Stored data

▶

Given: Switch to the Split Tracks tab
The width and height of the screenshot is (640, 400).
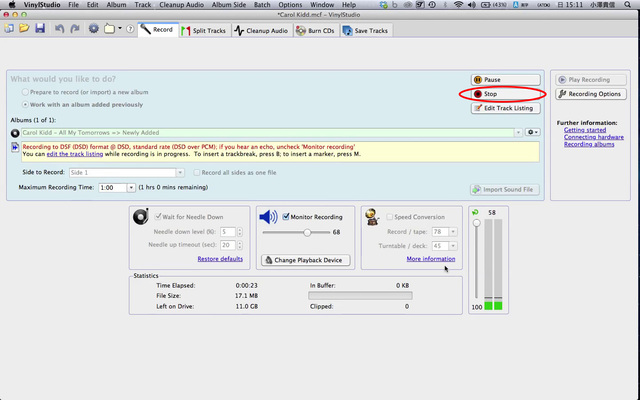Looking at the screenshot, I should (x=203, y=30).
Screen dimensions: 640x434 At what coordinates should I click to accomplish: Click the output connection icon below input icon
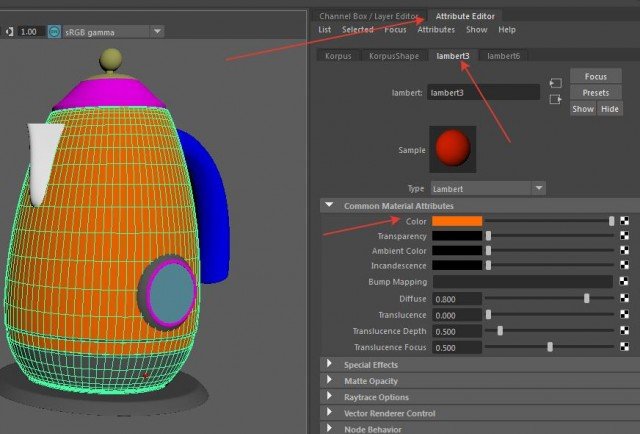[555, 98]
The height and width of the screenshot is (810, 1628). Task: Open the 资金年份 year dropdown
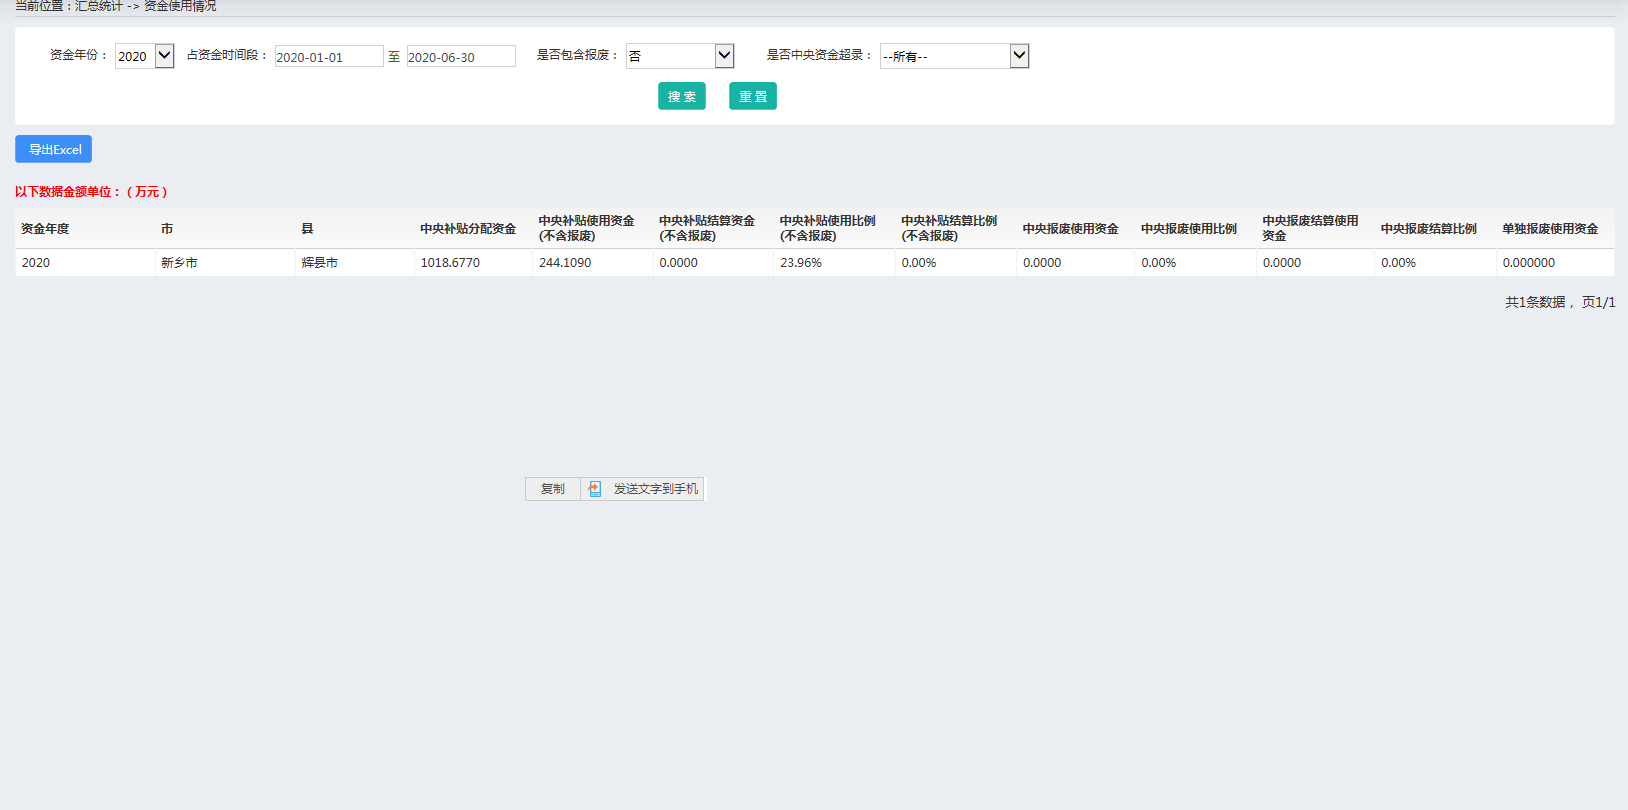(x=145, y=56)
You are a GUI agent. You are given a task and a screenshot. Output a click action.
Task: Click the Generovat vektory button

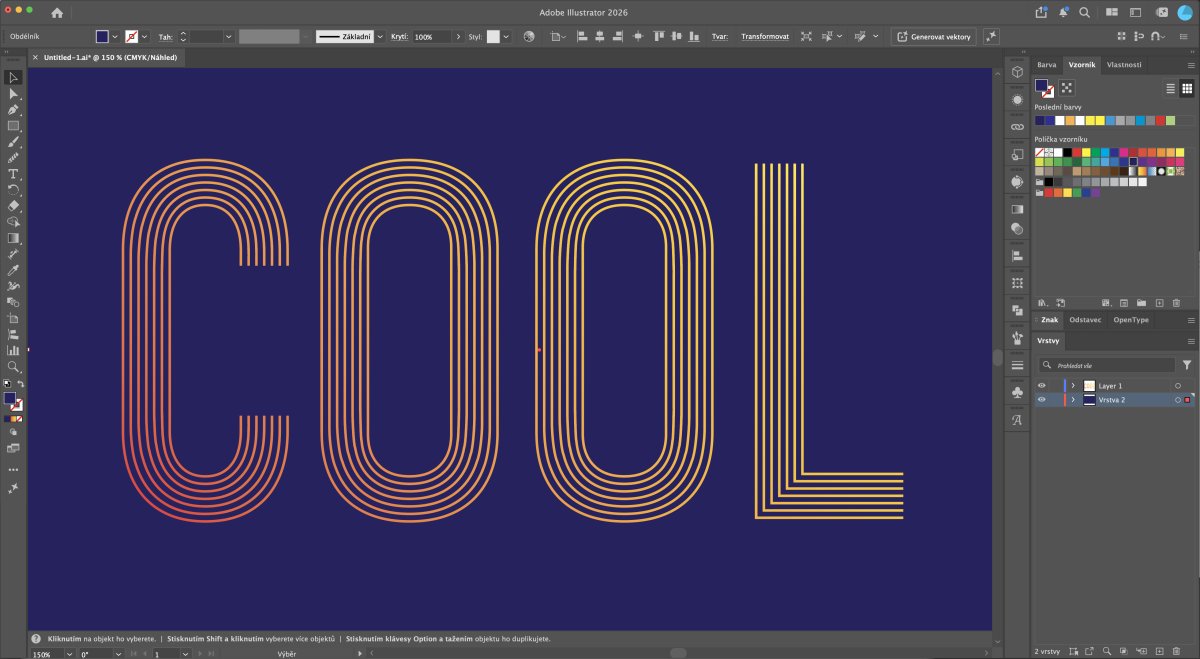pos(933,36)
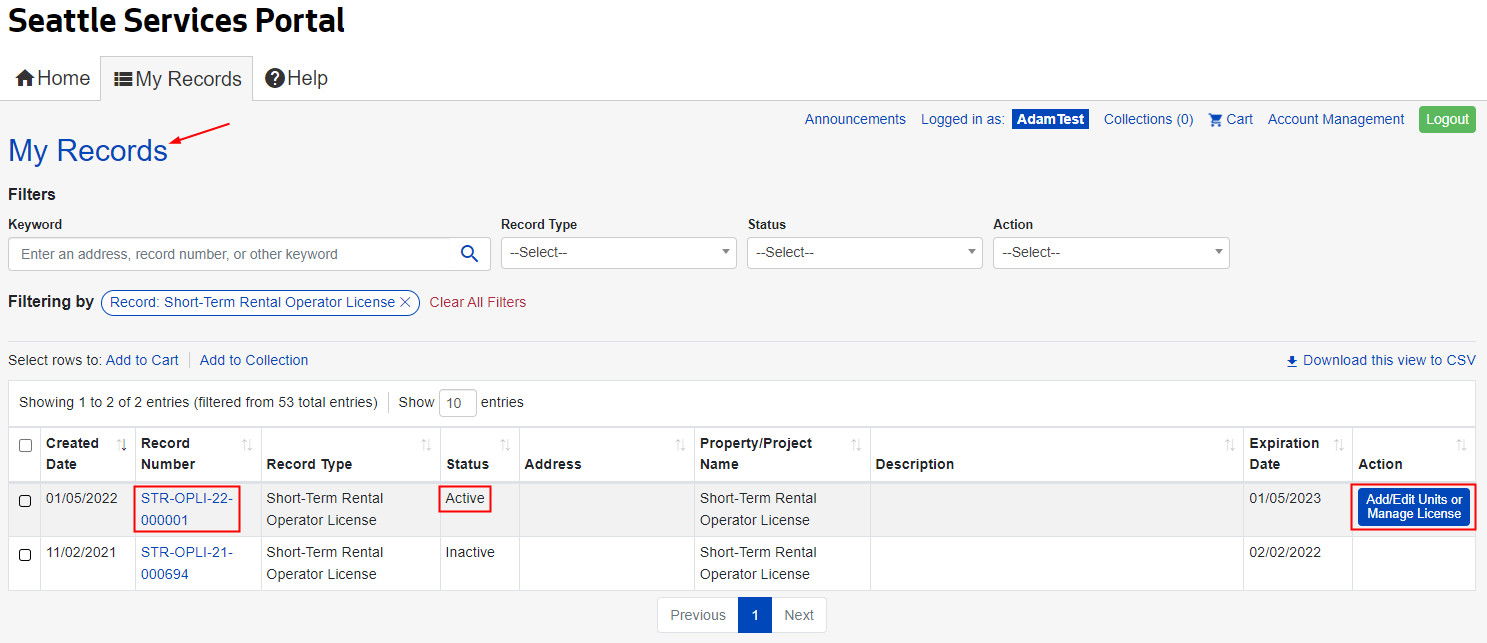Image resolution: width=1487 pixels, height=643 pixels.
Task: Sort by Record Number column arrows
Action: click(247, 444)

◀

* Exercise instructions: When copying the data above, repeat every word exactly and drop the pictures.

* Task output:
Given: Switch to the Split Tracks tab
The width and height of the screenshot is (640, 400).
Looking at the screenshot, I should (x=203, y=30).
Screen dimensions: 640x434 At what coordinates should I click to accomplish: Click the output connection icon below input icon
[555, 98]
The height and width of the screenshot is (810, 1628). Task: Open the 资金年份 year dropdown
(x=145, y=56)
You are a GUI agent. You are given a task and a screenshot. Output a click action.
Task: Click the Generovat vektory button

pos(933,36)
Image resolution: width=1487 pixels, height=643 pixels.
Task: Sort by Record Number column arrows
Action: click(247, 444)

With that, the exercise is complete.